In the passage about getting organized at home, what management philosophy was applied to the house?

Passage given
-=-=-

Well, so I've decided that I wanted to be more organized and have more time at home to do other important things that I've been struggling to have time, like... watch a movie every now and then in the middle of the week, or go out to have a coffee in the middle of the week with friends or just get more cosy with my fiancé (this is weird, still haven't believe in this situation wedding kind of thing, but let's move on :D) etc..
Right now I work far from home, I get up really early, I have a weeding to plan and a thesis to master. So I really need to be really really organized to get things done at home. So I've started from a macro view point, where both me and N. need to do things in a different way and both of us, in areas like house cleaning, storage, our home office, etc. The plan is working out really great and now I've been able to get my house-cleaning-daily-dinner-making-cats-sitting life in control, since now I really need to take good focus on my thesis, i've been making the changes in my own things.
When we started to get our house lean (yes, lean philosophy management way), we went through every room to get things on it's right place. I can make a post about that if you want me to. N. found that I really had more clothes than him and It would be nice to have more space. So even if we do have a really nice house and a room closet, I'm still the one with more clothes.. No surprises.

-=-=-

(Interface element records)
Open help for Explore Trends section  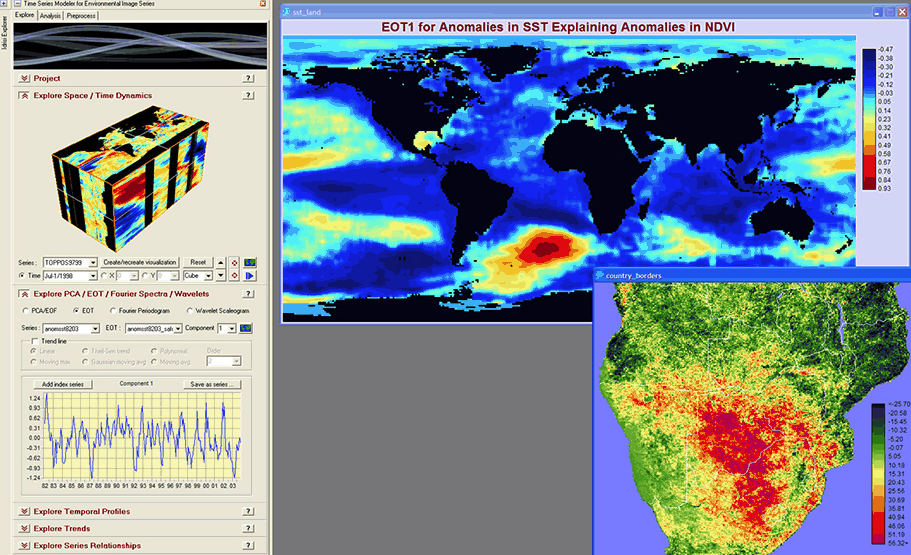247,528
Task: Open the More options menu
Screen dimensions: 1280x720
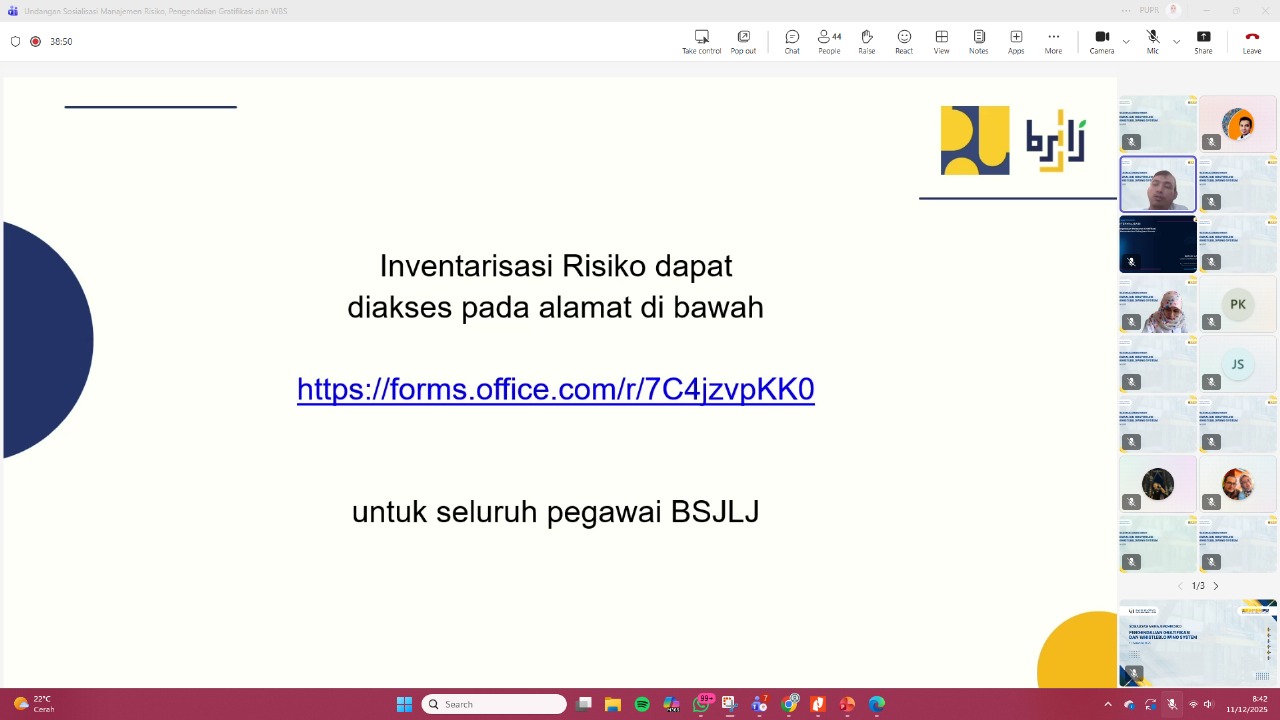Action: click(1053, 41)
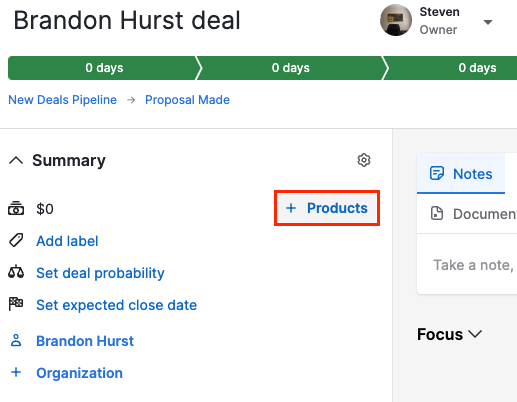Click the plus icon beside Organization
Viewport: 517px width, 402px height.
pos(16,372)
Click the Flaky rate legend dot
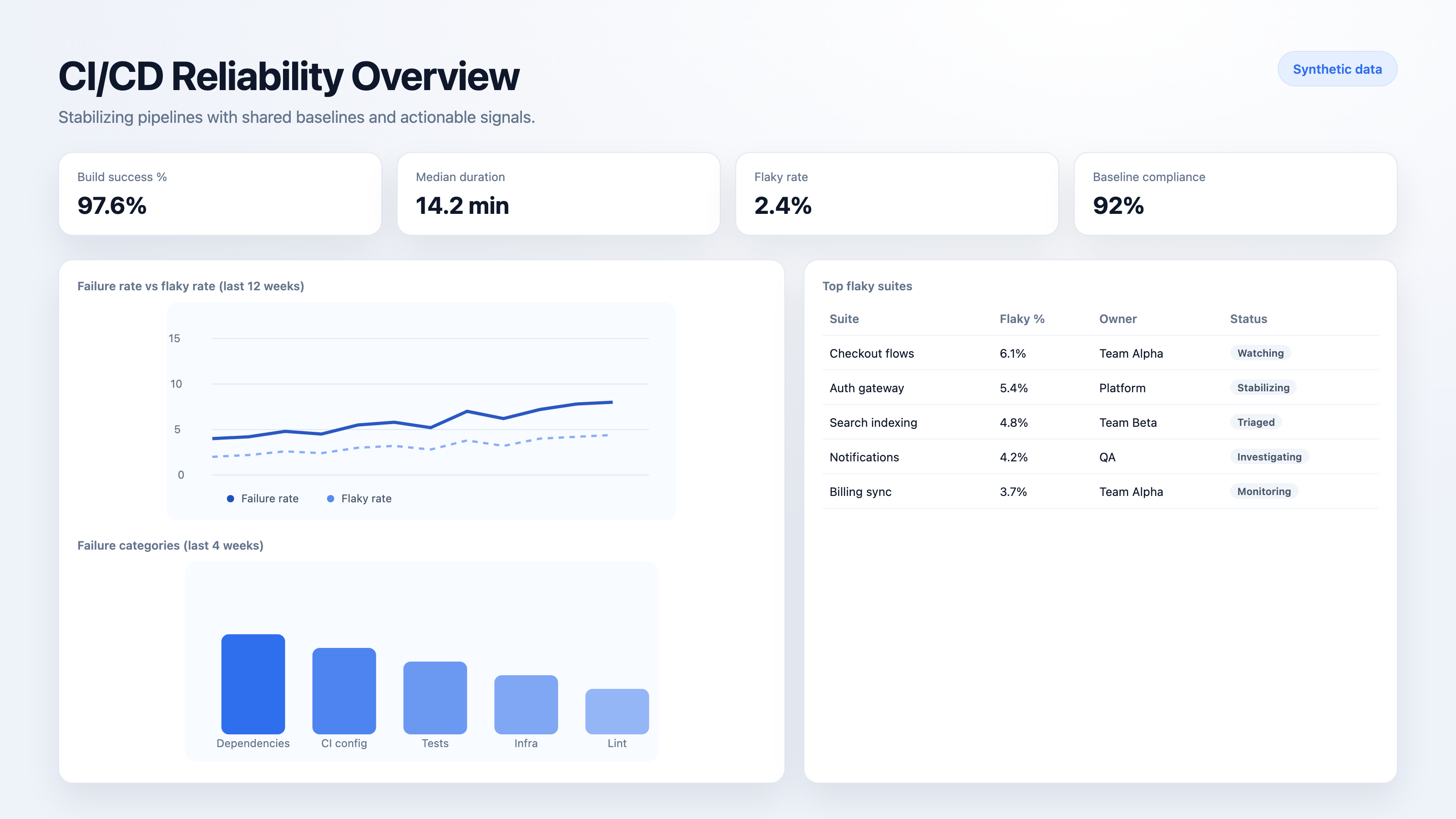Image resolution: width=1456 pixels, height=819 pixels. (x=331, y=499)
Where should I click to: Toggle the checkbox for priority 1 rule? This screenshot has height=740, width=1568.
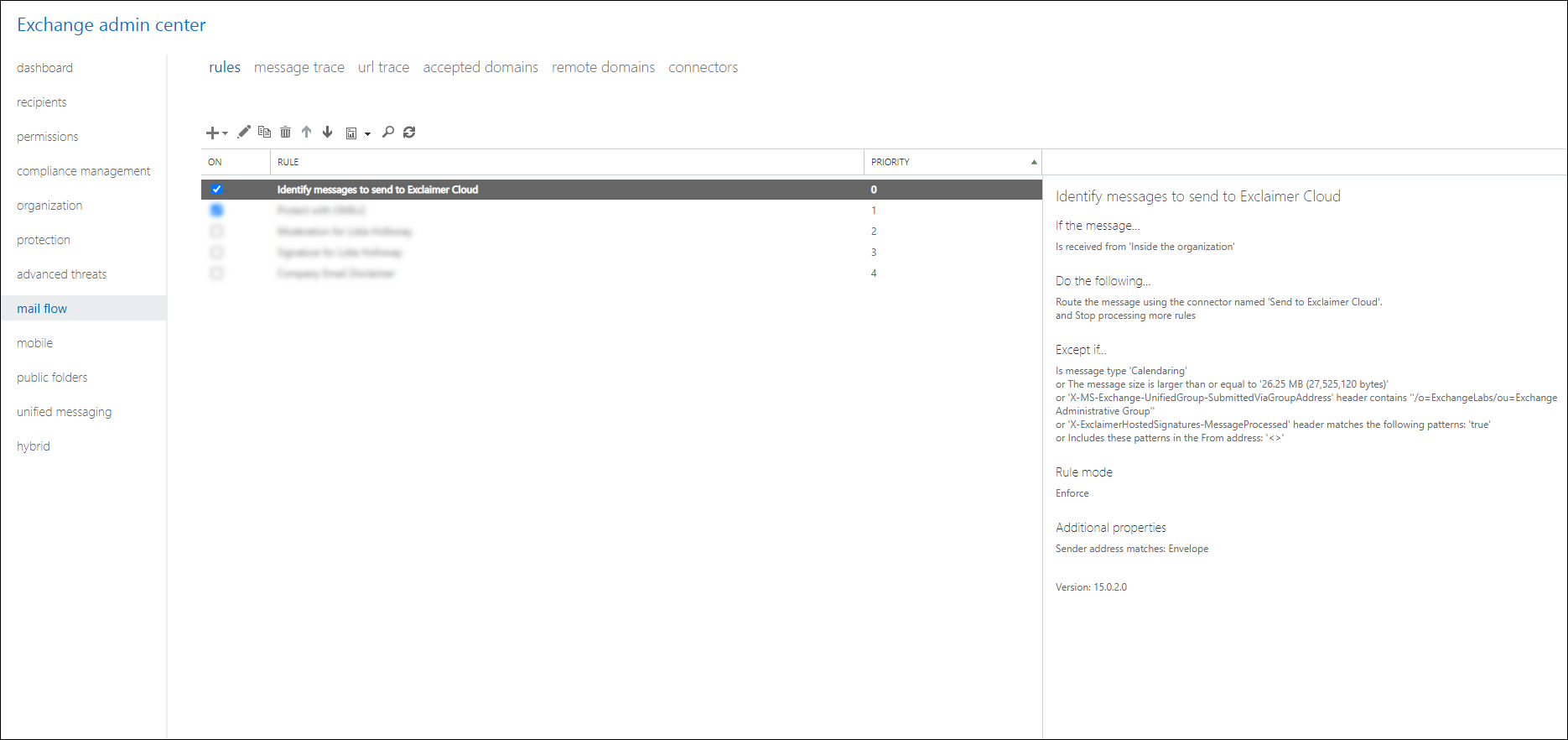[x=217, y=210]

-=-=-

Task solution
Lean philosophy.